:: MATERIAL PROVIDED ::
--------------------

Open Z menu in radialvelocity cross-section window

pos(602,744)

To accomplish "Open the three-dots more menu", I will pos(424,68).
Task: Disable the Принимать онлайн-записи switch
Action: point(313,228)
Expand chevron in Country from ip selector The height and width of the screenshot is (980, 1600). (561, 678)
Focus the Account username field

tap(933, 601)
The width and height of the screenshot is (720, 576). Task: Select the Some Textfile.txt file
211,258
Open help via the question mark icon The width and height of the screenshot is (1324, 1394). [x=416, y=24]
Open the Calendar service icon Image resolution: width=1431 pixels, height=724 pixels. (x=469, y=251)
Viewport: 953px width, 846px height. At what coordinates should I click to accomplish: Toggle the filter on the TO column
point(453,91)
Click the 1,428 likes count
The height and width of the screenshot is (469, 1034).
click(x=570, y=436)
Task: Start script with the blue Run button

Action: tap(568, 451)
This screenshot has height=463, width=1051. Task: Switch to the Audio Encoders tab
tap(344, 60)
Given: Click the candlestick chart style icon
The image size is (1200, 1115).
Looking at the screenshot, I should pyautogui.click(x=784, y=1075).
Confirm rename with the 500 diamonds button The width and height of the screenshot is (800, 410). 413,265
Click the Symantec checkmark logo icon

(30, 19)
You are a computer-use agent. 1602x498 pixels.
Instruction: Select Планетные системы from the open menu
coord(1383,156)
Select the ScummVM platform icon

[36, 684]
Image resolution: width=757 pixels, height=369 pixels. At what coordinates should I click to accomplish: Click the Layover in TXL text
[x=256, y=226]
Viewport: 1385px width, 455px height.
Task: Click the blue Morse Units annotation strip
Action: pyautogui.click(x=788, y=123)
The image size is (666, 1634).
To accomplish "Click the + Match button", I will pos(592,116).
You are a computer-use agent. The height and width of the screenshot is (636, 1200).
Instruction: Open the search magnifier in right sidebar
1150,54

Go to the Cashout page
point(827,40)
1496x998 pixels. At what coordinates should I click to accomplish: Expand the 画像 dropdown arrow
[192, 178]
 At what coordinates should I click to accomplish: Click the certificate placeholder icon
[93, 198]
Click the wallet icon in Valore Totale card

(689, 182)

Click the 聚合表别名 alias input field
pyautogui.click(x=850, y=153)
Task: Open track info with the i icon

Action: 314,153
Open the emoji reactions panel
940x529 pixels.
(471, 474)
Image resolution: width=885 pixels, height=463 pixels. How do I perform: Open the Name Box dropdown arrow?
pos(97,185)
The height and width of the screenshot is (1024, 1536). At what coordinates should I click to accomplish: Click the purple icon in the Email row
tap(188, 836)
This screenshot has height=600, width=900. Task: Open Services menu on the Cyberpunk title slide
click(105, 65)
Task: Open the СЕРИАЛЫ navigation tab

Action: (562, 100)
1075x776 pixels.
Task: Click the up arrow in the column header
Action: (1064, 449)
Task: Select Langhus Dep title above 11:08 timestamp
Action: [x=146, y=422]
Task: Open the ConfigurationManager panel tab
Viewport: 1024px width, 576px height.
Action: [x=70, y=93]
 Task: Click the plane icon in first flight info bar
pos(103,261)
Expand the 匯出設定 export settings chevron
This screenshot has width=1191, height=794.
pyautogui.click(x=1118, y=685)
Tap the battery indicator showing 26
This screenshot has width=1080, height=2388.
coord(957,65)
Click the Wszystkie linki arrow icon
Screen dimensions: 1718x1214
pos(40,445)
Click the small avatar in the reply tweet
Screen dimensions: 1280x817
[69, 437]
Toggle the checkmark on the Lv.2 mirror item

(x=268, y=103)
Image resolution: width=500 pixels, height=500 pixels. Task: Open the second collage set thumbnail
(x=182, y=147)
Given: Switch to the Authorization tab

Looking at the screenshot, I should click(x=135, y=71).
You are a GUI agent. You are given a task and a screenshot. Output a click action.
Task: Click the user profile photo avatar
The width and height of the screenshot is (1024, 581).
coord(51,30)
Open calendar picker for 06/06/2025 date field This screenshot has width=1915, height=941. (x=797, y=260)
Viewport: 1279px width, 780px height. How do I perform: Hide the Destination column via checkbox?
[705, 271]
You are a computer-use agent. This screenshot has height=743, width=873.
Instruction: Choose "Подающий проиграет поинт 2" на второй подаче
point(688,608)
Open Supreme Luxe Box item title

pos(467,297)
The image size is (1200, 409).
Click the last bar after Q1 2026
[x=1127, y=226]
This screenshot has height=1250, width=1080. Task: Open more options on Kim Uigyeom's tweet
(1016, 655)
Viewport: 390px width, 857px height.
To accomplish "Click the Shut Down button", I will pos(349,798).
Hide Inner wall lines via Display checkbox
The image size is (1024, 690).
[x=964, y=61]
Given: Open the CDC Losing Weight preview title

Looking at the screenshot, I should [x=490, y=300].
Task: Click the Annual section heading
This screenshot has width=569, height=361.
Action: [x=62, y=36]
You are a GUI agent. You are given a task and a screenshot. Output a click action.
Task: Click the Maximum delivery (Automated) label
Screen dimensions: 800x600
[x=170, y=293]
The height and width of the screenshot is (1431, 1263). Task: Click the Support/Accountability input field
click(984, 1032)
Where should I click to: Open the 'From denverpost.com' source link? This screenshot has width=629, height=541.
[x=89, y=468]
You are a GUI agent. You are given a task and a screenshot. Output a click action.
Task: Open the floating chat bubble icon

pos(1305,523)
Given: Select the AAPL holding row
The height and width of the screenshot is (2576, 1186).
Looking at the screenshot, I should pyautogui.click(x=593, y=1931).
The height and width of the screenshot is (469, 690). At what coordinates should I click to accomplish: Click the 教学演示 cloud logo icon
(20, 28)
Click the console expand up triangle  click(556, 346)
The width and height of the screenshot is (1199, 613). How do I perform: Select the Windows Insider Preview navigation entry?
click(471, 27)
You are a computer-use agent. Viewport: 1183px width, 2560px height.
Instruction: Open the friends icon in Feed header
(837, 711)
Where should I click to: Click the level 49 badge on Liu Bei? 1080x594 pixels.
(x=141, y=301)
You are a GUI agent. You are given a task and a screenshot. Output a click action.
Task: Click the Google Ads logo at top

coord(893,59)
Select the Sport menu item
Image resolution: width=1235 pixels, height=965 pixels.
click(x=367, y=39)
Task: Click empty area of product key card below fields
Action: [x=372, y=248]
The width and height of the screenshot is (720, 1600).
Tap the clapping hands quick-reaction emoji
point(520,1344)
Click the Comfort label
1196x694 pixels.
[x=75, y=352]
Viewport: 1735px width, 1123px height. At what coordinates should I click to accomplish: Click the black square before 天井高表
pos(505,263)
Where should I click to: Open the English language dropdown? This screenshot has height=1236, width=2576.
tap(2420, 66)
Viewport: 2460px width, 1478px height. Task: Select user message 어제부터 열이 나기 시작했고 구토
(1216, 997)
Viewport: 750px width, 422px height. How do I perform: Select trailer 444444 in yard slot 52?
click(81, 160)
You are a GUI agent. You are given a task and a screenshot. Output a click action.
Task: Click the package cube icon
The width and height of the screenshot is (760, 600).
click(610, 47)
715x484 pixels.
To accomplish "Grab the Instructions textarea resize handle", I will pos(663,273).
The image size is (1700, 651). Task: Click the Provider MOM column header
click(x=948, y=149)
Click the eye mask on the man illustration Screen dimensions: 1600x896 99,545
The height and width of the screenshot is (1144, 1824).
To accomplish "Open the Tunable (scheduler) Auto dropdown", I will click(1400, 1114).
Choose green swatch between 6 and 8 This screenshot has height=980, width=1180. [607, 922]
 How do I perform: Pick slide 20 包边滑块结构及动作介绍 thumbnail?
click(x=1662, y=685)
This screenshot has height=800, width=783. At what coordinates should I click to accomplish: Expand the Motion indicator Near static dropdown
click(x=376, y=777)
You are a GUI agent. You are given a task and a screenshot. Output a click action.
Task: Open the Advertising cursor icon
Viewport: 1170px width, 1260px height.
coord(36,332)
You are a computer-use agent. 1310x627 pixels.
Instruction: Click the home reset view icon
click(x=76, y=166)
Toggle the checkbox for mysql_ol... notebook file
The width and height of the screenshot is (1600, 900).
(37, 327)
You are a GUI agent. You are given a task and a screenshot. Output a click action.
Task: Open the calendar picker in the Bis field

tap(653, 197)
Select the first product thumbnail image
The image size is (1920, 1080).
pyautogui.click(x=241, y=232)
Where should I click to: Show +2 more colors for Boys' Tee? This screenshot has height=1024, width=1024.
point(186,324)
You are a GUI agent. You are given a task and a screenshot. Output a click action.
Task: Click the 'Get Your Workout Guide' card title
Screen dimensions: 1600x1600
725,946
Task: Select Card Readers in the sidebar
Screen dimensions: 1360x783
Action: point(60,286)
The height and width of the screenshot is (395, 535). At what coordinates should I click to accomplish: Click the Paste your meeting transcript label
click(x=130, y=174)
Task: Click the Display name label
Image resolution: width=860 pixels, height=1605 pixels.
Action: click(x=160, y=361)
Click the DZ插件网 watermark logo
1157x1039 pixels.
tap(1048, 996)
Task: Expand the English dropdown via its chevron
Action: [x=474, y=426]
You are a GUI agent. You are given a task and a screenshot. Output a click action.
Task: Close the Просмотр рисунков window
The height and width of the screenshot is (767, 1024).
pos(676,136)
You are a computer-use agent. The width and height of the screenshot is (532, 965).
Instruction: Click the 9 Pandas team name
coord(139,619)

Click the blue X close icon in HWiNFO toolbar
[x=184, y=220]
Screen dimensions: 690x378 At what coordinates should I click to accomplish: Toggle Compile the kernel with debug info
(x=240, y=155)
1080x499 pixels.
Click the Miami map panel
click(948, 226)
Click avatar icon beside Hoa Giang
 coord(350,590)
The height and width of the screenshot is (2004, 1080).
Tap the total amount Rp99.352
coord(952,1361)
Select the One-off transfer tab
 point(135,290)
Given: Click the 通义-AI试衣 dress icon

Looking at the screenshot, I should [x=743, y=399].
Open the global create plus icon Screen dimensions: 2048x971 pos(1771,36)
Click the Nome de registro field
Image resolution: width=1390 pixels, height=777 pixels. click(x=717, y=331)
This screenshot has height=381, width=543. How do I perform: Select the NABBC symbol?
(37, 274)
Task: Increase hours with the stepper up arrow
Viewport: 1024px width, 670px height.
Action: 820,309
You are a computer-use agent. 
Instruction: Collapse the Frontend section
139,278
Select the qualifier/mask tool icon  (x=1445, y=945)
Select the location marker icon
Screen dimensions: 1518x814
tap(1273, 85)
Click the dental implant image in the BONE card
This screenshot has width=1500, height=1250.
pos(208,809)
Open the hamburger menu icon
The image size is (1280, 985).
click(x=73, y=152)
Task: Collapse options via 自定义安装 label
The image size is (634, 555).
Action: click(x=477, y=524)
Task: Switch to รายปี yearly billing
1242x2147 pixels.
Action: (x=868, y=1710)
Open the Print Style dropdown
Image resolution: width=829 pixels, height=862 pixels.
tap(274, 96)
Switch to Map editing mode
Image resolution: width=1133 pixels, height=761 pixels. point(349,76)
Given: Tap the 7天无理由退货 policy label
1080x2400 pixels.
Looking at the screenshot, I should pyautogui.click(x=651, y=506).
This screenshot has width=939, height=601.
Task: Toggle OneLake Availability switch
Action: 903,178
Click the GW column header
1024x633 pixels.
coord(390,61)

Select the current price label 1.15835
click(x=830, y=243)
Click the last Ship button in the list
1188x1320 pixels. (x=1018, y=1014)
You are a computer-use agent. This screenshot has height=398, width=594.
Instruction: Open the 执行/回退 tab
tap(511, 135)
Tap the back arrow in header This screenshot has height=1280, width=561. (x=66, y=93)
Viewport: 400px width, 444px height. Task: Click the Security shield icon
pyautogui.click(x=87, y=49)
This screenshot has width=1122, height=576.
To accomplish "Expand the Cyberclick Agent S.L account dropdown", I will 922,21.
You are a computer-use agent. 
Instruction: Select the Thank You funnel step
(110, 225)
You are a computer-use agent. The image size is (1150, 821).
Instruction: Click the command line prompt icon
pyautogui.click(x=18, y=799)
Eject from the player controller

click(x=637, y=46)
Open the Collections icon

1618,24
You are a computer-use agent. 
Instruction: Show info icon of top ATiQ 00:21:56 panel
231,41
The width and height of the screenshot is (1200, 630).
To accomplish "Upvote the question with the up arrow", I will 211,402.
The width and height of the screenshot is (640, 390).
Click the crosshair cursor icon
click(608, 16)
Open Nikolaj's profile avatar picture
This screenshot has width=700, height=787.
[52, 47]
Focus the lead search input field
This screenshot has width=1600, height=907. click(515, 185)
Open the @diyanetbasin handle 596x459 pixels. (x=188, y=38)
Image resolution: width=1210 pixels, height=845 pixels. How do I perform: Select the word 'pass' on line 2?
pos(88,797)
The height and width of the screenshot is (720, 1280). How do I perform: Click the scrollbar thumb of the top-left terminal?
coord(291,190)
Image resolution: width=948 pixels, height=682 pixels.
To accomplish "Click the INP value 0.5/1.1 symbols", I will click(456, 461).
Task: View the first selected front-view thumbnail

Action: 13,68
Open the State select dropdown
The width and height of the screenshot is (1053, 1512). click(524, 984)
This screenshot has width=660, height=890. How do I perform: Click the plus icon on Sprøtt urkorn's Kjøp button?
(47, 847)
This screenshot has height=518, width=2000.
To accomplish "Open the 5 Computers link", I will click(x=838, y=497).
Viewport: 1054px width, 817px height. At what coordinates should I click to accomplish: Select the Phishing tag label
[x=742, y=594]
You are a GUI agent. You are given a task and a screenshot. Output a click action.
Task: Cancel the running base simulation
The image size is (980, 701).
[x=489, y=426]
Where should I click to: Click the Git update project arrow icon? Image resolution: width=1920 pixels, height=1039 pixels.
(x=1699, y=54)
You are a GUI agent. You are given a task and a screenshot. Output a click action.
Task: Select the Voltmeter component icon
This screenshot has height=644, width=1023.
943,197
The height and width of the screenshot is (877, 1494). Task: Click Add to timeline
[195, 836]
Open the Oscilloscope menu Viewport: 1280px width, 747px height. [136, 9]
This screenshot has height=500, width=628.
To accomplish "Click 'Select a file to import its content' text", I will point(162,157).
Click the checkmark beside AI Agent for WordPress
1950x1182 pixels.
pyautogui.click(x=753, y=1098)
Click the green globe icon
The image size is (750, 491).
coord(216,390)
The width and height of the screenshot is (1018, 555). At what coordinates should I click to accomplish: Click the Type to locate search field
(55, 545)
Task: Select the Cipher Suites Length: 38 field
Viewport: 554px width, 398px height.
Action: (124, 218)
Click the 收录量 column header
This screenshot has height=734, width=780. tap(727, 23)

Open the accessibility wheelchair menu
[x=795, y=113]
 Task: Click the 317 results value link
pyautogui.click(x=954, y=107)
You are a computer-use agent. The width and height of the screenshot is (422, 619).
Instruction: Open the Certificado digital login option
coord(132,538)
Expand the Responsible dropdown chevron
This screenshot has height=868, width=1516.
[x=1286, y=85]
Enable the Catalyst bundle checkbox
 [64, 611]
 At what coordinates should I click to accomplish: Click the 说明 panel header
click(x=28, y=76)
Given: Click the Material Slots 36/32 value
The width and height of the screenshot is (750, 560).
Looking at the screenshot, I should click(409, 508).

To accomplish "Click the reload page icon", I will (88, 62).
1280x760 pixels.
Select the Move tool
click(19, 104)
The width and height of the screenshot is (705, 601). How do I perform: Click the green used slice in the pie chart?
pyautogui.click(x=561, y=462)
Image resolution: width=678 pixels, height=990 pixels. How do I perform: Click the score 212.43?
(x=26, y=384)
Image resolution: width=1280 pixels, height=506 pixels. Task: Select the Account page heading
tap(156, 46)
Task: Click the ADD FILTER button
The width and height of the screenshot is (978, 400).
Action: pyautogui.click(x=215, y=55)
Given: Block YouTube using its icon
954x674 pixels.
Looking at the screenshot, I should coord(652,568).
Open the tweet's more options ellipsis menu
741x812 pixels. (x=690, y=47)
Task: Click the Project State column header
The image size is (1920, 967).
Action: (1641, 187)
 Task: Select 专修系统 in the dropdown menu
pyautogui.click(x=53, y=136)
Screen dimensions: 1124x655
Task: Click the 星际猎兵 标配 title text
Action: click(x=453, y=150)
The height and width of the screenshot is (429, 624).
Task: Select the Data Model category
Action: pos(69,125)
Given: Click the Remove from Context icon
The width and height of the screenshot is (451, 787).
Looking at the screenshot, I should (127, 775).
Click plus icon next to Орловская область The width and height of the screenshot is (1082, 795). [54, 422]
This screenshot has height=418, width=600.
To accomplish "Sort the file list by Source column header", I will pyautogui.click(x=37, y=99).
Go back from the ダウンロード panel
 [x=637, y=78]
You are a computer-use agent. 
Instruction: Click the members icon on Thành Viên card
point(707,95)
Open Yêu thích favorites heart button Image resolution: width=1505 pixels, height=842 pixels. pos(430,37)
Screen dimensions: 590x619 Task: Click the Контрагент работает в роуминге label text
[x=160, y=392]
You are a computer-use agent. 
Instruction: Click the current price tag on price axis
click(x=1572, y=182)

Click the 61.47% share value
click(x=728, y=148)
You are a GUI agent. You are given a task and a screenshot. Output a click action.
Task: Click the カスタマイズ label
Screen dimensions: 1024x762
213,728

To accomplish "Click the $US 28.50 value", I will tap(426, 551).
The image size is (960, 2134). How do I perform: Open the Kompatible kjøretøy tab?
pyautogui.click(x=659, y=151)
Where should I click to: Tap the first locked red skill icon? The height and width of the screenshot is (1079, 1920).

--------------------

:: WORK INSTRUCTION ::
Where a line in the entries holds the word "question", copy that line.

:: WRITTEN SOLUTION ::
Open help via the question mark icon The width and height of the screenshot is (1324, 1394). [x=416, y=24]
To accomplish "Upvote the question with the up arrow", I will 211,402.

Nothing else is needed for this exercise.